Activity —
Give again, exactly as written, each line of the material below starting at the line that contains "728x400 pixels. At" and ending at the line that contains "Viewport: 865px width, 436px height.". Both ends count, and no other line does.

Data under study —
________

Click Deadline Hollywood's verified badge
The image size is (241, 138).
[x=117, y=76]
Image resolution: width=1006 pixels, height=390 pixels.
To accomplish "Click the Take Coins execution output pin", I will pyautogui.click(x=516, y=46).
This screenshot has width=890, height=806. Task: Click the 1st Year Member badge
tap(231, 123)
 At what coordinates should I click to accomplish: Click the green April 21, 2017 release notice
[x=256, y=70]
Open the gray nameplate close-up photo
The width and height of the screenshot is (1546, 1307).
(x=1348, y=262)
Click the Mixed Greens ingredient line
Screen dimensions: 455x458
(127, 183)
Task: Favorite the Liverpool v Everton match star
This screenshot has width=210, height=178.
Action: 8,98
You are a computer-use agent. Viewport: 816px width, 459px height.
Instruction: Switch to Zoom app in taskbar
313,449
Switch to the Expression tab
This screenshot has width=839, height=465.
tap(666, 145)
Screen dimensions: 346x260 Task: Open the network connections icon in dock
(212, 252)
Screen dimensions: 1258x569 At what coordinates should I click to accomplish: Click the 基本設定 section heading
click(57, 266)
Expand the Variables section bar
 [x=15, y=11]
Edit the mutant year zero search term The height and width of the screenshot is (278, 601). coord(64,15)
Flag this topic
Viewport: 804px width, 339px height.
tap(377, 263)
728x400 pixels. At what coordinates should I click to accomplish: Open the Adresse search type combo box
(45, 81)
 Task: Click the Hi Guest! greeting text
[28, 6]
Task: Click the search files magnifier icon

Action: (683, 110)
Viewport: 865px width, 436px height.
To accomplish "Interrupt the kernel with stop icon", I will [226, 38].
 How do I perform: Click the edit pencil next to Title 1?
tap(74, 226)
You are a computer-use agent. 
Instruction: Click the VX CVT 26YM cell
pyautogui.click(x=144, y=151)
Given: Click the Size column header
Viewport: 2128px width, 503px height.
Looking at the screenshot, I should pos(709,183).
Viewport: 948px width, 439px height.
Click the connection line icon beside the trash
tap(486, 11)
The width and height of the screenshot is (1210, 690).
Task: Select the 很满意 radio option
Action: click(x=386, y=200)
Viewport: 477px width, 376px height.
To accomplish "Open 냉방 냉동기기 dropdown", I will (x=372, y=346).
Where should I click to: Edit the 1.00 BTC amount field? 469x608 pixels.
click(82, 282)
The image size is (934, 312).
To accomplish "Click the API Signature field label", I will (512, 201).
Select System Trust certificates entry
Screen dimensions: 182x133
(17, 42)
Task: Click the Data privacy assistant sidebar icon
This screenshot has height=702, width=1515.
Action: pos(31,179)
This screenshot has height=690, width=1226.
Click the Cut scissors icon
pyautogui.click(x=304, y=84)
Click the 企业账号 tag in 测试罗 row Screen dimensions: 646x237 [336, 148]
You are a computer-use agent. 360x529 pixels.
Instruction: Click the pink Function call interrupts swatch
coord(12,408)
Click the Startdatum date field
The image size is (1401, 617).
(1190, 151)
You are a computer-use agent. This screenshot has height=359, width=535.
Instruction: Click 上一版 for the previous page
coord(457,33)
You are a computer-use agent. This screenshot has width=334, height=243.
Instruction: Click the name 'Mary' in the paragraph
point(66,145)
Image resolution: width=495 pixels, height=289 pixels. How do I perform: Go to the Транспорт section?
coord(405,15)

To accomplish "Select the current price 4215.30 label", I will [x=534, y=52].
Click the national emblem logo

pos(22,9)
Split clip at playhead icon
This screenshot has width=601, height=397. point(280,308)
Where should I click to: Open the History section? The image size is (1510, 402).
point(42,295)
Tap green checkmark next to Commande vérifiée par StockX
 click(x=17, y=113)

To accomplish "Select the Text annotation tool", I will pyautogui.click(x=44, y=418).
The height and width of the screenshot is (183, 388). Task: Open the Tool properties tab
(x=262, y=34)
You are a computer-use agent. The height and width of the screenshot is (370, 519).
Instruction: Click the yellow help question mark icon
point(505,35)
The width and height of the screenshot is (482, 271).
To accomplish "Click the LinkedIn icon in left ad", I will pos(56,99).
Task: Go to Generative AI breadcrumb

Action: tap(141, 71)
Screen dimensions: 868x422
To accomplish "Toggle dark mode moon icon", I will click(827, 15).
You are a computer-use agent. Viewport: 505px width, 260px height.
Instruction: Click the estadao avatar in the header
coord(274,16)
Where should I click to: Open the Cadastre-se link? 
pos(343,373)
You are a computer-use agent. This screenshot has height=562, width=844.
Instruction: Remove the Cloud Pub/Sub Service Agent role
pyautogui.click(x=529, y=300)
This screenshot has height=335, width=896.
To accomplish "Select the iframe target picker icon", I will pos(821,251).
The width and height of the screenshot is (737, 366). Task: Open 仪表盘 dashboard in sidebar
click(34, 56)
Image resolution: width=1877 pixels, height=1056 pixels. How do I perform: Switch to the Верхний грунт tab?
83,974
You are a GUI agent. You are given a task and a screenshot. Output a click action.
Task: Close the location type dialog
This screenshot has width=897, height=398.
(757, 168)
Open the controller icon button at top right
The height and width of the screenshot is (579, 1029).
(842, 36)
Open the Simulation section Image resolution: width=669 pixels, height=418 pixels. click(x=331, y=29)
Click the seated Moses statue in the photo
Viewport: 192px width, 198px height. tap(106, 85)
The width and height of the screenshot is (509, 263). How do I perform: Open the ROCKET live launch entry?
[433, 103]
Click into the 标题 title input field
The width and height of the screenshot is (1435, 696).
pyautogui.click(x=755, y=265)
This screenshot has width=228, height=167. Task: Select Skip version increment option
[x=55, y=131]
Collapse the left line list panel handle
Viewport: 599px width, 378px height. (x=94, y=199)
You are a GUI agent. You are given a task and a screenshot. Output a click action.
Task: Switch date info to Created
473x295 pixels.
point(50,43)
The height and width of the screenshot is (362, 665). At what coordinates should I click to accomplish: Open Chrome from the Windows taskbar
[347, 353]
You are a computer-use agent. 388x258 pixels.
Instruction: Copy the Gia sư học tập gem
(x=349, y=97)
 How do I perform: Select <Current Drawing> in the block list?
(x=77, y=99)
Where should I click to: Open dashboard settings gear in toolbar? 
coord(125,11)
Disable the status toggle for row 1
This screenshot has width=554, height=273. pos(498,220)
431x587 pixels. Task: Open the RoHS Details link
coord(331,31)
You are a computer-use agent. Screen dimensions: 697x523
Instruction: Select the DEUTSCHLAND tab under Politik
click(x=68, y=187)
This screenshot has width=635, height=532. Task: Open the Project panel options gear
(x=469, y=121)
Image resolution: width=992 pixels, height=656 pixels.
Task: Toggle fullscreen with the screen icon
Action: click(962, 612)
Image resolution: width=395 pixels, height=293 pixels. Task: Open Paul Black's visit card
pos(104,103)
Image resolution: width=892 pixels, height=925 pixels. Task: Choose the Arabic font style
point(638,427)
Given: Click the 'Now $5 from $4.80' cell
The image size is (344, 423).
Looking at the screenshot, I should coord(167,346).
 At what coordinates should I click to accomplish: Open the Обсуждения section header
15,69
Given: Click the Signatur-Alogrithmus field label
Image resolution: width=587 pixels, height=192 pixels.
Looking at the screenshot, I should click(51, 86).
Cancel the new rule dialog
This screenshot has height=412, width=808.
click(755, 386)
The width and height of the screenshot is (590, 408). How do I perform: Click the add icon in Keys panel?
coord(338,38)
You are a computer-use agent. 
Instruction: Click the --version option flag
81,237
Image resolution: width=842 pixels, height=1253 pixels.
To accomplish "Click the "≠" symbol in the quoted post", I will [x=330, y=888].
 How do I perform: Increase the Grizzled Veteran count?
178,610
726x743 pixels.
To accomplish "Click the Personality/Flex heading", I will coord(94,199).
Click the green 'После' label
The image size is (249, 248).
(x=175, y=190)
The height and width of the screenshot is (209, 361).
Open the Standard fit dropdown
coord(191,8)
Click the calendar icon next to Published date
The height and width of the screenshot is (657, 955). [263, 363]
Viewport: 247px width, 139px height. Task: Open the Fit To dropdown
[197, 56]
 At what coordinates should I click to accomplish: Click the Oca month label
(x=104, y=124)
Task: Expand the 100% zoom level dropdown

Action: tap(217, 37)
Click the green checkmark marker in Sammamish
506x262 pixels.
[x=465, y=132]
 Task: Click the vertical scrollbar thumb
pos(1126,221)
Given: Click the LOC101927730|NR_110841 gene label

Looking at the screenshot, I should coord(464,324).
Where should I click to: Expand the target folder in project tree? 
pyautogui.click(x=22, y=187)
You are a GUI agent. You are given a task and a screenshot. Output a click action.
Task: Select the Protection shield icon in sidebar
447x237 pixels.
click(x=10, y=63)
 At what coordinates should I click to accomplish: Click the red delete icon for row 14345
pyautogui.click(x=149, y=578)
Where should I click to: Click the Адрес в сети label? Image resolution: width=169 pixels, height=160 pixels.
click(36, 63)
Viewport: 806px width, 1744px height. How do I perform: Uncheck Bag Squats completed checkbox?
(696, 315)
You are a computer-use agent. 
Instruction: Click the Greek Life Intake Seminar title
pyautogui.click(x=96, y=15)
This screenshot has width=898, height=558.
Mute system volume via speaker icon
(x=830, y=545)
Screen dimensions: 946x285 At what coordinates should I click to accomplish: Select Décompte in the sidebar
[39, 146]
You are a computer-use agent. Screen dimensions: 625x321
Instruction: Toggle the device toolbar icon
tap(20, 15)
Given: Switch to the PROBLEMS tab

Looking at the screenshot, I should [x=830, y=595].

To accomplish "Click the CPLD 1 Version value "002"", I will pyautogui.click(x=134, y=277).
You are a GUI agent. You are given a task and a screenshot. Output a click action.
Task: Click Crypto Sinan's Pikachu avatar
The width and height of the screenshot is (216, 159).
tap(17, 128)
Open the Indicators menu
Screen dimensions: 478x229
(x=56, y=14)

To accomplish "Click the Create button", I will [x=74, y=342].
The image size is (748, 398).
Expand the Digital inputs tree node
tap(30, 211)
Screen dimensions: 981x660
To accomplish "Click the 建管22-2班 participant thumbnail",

________

Answer to this task —
728x400 pixels. At what coordinates should I click to accomplish: Open the Adresse search type combo box
(45, 81)
 Task: Click the Hi Guest! greeting text
[28, 6]
Task: Click the search files magnifier icon

Action: (683, 110)
Viewport: 865px width, 436px height.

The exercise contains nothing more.